What did he plan to fix?
"Not a damn thing," Woods said. "I'm just going to go hang it up today and come out tomorrow."
Suddenly, the goal is to stick around longer than two days at Quail Hollow, where he won two years ago and has never finished worse than 11th in his four previous starts.
The rust everyone expected at the Masters, where Woods tied for fourth in his first competition in five months, showed up at Quail Hollow. After a risky flop shot that Woods pulled off to near perfection at the par-5 10th for a birdie to start his round, it was a mad scramble to save par for so much of his day.
He pulled some tee shots to the left, one of them banging off a rake next to the bunker, another one bounding into the stream that winds along the 18th fairway. He hit to the right on the par-5 15th, under a large holly bush, forcing him to battle for par.
And when he did find his swing late in the round, he left himself 10-foot birdie putts on the wrong side of the hole, making it tough to pick up birdies that he desperately needed.
"I had a lot of issues out there trying to figure out where my balls were going to go," Wood said. "I hit a bunch of balls left, I hit a bunch of balls right, hit a few down the middle. And that was about it."
If he wants to make more eye contact with the fans, this was the day. Woods was among them for so much of his round. And if he wanted to keep toning down his emotions, this was ideal practice, too. Woods kept his language clean, the only four-letter word coming at the 16th hole when he screamed, "Fore!"
Beyond the golf, Quail Hollow figured to be another hurdle in his return to golf after tawdry affairs that make him an easy target for tabloids and talk-show hosts.
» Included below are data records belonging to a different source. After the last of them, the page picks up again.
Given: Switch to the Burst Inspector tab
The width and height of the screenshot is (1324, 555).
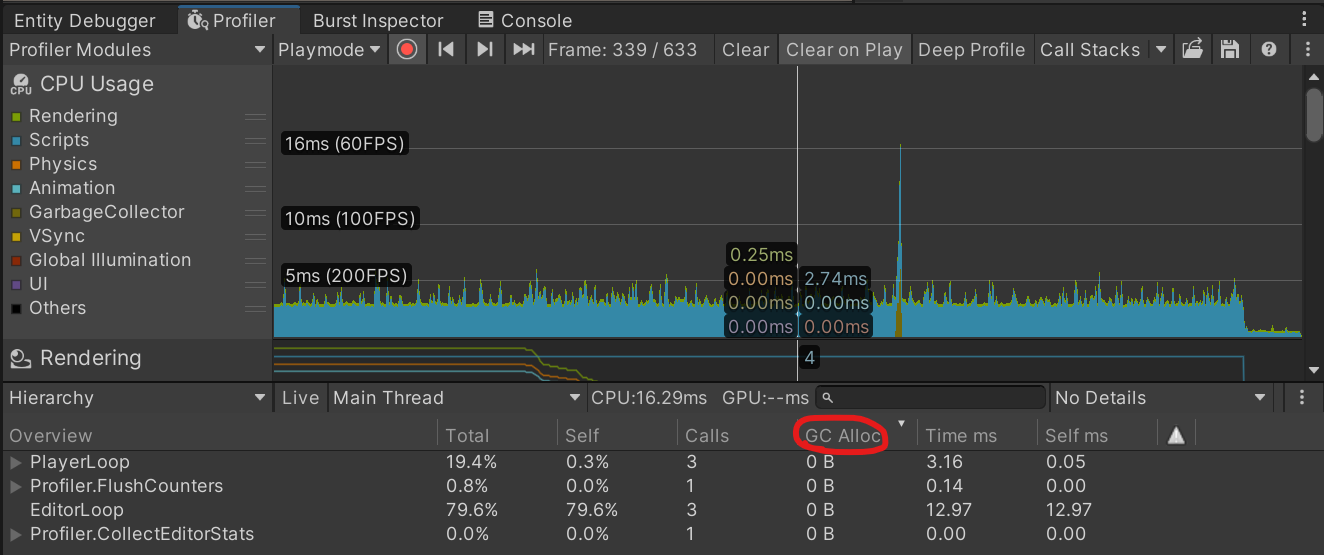Looking at the screenshot, I should pos(377,20).
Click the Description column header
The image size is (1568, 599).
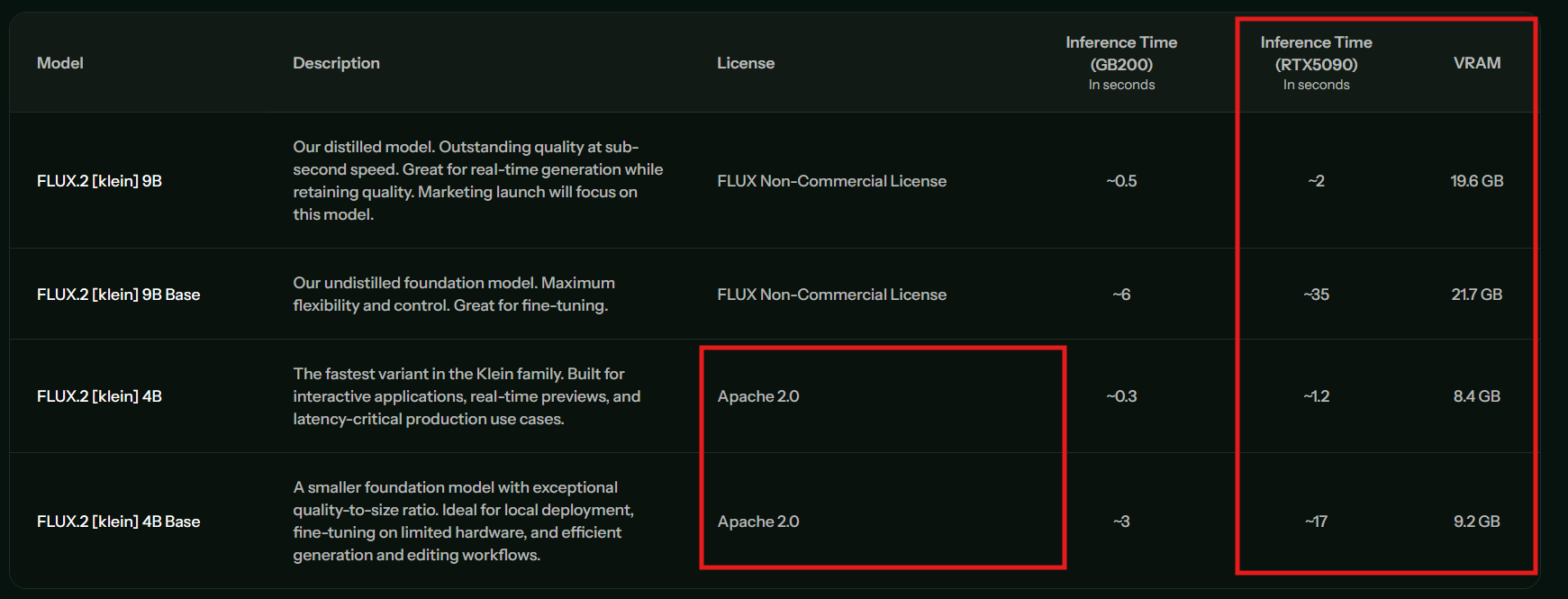click(336, 63)
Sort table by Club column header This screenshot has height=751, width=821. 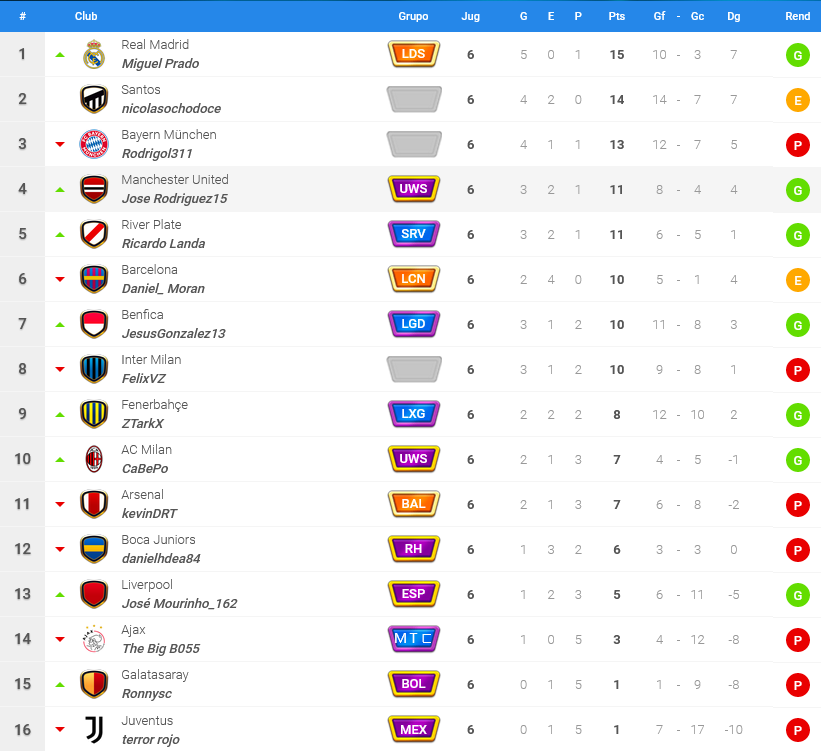point(86,16)
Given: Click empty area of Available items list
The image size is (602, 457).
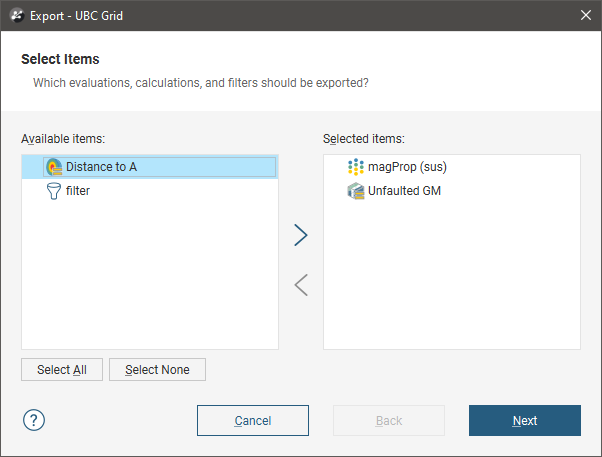Looking at the screenshot, I should (x=150, y=280).
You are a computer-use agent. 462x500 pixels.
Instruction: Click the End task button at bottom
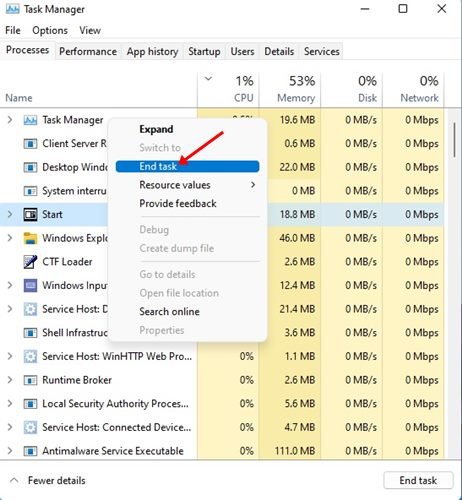click(x=418, y=480)
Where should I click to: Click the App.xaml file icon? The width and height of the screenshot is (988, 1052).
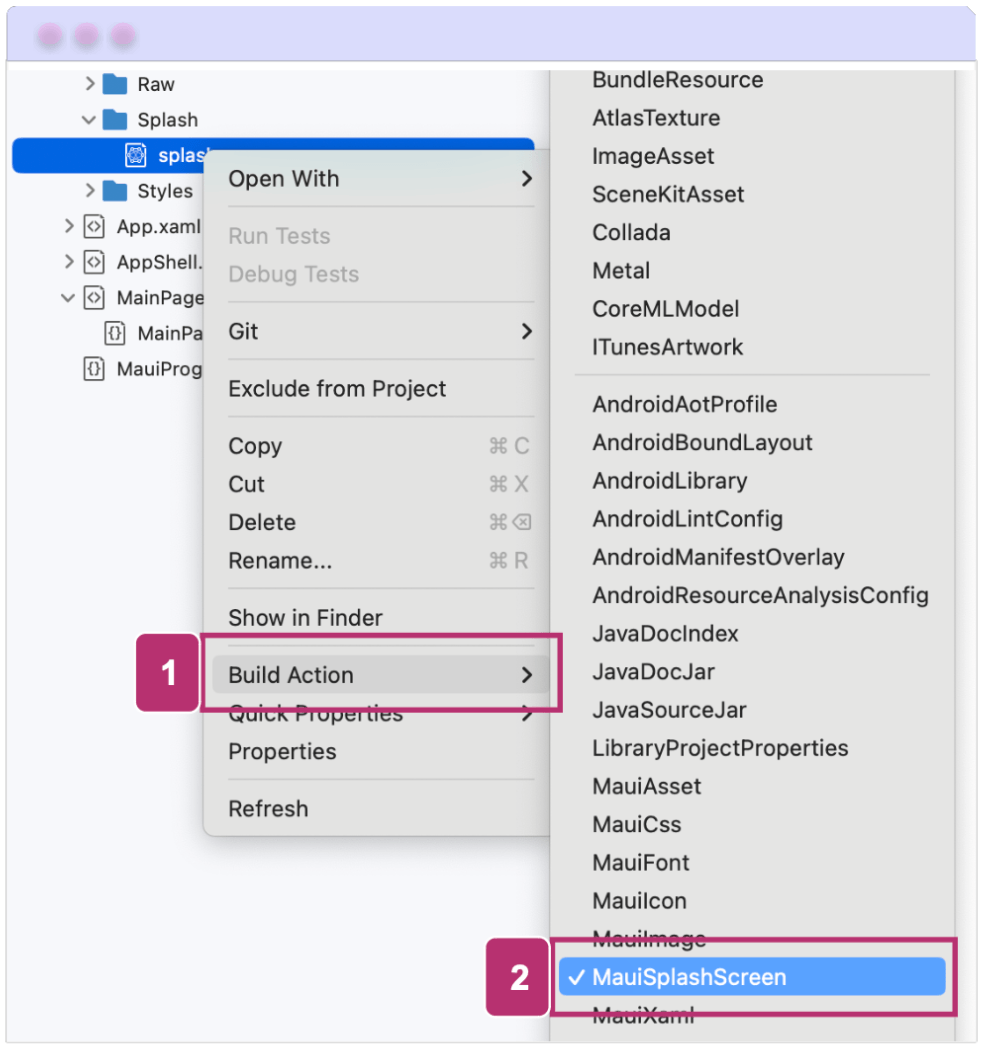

The Queen City was on her best behavior.
This is the first tournament for Woods with open ticket sales, and while the gallery is always strong enough to make this tournament feel close to a major, it sold out quickly after Woods announced he would play.
There were no hecklers. A couple of single-engine planes flew overhead, none carrying banners. Uniform police officers were scattered among the gallery, yet there were no incidents.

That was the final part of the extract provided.